### Given data:
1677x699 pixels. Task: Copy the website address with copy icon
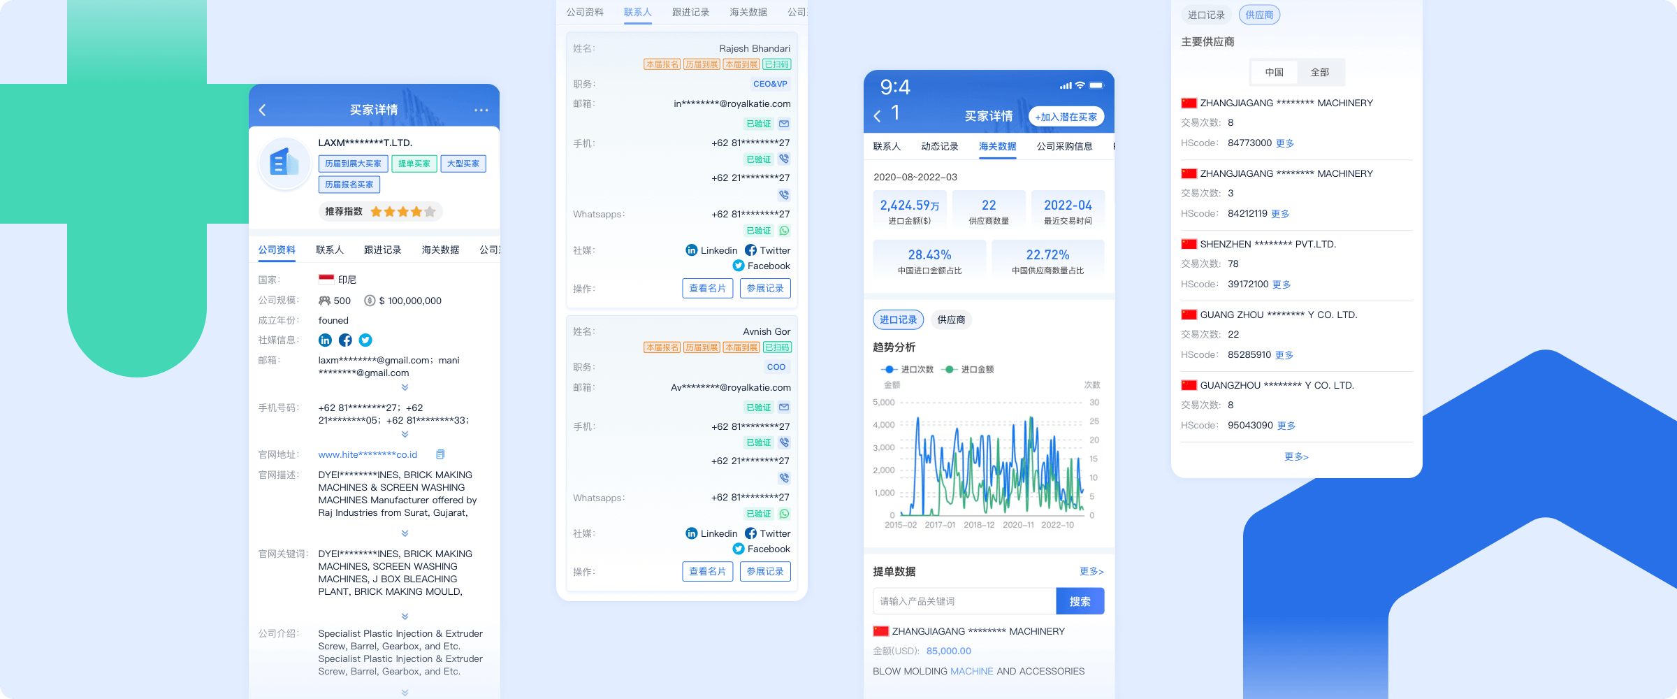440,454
...
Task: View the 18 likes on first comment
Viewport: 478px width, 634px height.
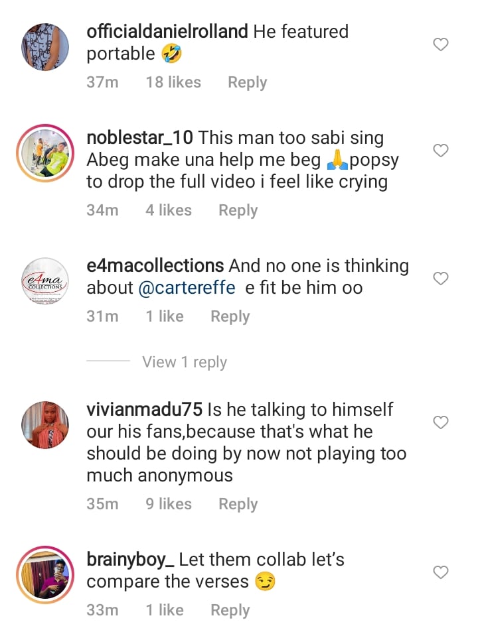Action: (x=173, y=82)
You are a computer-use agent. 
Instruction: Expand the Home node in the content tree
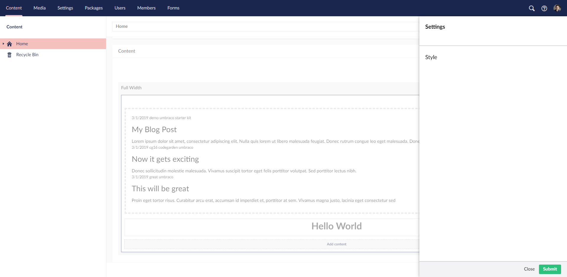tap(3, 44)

### Objective:
How many lines in the entries above contain the string "Task", with case counting? Reply with the number only.

### Solution below:
2